**WHAT YOU NEED TO DO**
An identical copy of all records below is to be written out.

Items listed in a dataset:
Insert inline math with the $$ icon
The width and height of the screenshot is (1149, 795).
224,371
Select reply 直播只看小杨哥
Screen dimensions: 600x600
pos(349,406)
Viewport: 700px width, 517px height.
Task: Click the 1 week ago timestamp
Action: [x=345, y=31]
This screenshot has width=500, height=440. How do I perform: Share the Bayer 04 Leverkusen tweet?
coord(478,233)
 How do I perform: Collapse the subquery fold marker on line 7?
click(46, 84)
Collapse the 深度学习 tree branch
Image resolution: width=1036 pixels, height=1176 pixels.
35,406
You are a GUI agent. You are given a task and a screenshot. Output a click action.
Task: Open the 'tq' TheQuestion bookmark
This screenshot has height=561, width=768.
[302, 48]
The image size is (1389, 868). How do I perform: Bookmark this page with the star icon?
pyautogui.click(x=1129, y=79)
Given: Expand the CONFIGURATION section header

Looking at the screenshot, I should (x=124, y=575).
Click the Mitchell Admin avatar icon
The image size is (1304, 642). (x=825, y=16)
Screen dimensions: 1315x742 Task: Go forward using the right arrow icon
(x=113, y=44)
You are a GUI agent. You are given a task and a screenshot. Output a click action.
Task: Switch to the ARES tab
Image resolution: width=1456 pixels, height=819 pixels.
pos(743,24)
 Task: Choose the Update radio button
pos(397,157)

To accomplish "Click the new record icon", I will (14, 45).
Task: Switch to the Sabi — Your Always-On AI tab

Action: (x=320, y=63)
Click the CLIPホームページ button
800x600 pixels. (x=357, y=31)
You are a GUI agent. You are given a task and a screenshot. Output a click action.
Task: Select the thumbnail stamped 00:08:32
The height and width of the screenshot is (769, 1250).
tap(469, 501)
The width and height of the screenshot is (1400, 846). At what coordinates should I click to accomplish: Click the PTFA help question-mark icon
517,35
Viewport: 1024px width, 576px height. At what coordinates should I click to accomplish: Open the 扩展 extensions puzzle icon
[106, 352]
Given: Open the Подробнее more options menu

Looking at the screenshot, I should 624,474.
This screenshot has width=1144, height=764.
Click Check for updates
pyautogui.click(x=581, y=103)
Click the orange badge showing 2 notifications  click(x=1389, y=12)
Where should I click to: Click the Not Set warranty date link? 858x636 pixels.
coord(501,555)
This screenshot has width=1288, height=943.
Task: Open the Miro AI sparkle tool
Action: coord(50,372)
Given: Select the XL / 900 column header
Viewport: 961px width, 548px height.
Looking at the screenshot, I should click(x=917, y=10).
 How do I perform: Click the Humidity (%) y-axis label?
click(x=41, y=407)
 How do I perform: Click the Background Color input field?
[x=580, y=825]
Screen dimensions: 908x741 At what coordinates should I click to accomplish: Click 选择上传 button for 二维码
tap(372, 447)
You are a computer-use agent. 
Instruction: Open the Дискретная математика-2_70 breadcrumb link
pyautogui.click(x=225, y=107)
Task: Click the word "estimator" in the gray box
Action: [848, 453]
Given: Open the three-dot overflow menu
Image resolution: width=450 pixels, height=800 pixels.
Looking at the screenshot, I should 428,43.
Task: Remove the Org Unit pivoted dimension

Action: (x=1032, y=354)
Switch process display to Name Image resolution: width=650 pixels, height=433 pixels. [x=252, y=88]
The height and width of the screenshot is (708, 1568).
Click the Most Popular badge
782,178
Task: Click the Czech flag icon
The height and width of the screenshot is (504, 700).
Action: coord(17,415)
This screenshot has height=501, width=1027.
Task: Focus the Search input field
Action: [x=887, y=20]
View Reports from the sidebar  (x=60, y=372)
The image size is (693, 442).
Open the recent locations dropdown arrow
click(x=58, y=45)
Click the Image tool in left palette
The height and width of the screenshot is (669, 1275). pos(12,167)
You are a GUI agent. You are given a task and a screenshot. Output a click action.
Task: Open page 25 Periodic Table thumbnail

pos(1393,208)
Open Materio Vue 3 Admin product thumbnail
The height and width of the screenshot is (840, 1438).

**RESPONSE TO THIS EXERCISE**
Insert inline math with the $$ icon
The width and height of the screenshot is (1149, 795).
224,371
Select reply 直播只看小杨哥
Screen dimensions: 600x600
pos(349,406)
Viewport: 700px width, 517px height.
Task: Click the 1 week ago timestamp
Action: [x=345, y=31]
This screenshot has width=500, height=440. How do I perform: Share the Bayer 04 Leverkusen tweet?
coord(478,233)
 How do I perform: Collapse the subquery fold marker on line 7?
click(46, 84)
Collapse the 深度学习 tree branch
Image resolution: width=1036 pixels, height=1176 pixels.
35,406
You are a GUI agent. You are given a task and a screenshot. Output a click action.
Task: Open the 'tq' TheQuestion bookmark
This screenshot has height=561, width=768.
[302, 48]
The image size is (1389, 868). How do I perform: Bookmark this page with the star icon?
pyautogui.click(x=1129, y=79)
Given: Expand the CONFIGURATION section header

Looking at the screenshot, I should (x=124, y=575).
Click the Mitchell Admin avatar icon
The image size is (1304, 642). (x=825, y=16)
Screen dimensions: 1315x742 Task: Go forward using the right arrow icon
(x=113, y=44)
You are a GUI agent. You are given a task and a screenshot. Output a click action.
Task: Switch to the ARES tab
Image resolution: width=1456 pixels, height=819 pixels.
pos(743,24)
 Task: Choose the Update radio button
pos(397,157)

To accomplish "Click the new record icon", I will (14, 45).
Task: Switch to the Sabi — Your Always-On AI tab

Action: (x=320, y=63)
Click the CLIPホームページ button
800x600 pixels. (x=357, y=31)
You are a GUI agent. You are given a task and a screenshot. Output a click action.
Task: Select the thumbnail stamped 00:08:32
The height and width of the screenshot is (769, 1250).
tap(469, 501)
The width and height of the screenshot is (1400, 846). At what coordinates should I click to accomplish: Click the PTFA help question-mark icon
517,35
Viewport: 1024px width, 576px height. At what coordinates should I click to accomplish: Open the 扩展 extensions puzzle icon
[106, 352]
Given: Open the Подробнее more options menu

Looking at the screenshot, I should 624,474.
This screenshot has width=1144, height=764.
Click Check for updates
pyautogui.click(x=581, y=103)
Click the orange badge showing 2 notifications  click(x=1389, y=12)
Where should I click to: Click the Not Set warranty date link? 858x636 pixels.
coord(501,555)
This screenshot has width=1288, height=943.
Task: Open the Miro AI sparkle tool
Action: coord(50,372)
Given: Select the XL / 900 column header
Viewport: 961px width, 548px height.
Looking at the screenshot, I should click(x=917, y=10).
 How do I perform: Click the Humidity (%) y-axis label?
click(x=41, y=407)
 How do I perform: Click the Background Color input field?
[x=580, y=825]
Screen dimensions: 908x741 At what coordinates should I click to accomplish: Click 选择上传 button for 二维码
tap(372, 447)
You are a computer-use agent. 
Instruction: Open the Дискретная математика-2_70 breadcrumb link
pyautogui.click(x=225, y=107)
Task: Click the word "estimator" in the gray box
Action: [848, 453]
Given: Open the three-dot overflow menu
Image resolution: width=450 pixels, height=800 pixels.
Looking at the screenshot, I should 428,43.
Task: Remove the Org Unit pivoted dimension

Action: (x=1032, y=354)
Switch process display to Name Image resolution: width=650 pixels, height=433 pixels. [x=252, y=88]
The height and width of the screenshot is (708, 1568).
Click the Most Popular badge
782,178
Task: Click the Czech flag icon
The height and width of the screenshot is (504, 700).
Action: coord(17,415)
This screenshot has height=501, width=1027.
Task: Focus the Search input field
Action: [x=887, y=20]
View Reports from the sidebar  (x=60, y=372)
The image size is (693, 442).
Open the recent locations dropdown arrow
click(x=58, y=45)
Click the Image tool in left palette
The height and width of the screenshot is (669, 1275). pos(12,167)
You are a GUI agent. You are given a task and a screenshot. Output a click action.
Task: Open page 25 Periodic Table thumbnail

pos(1393,208)
Open Materio Vue 3 Admin product thumbnail
The height and width of the screenshot is (840, 1438).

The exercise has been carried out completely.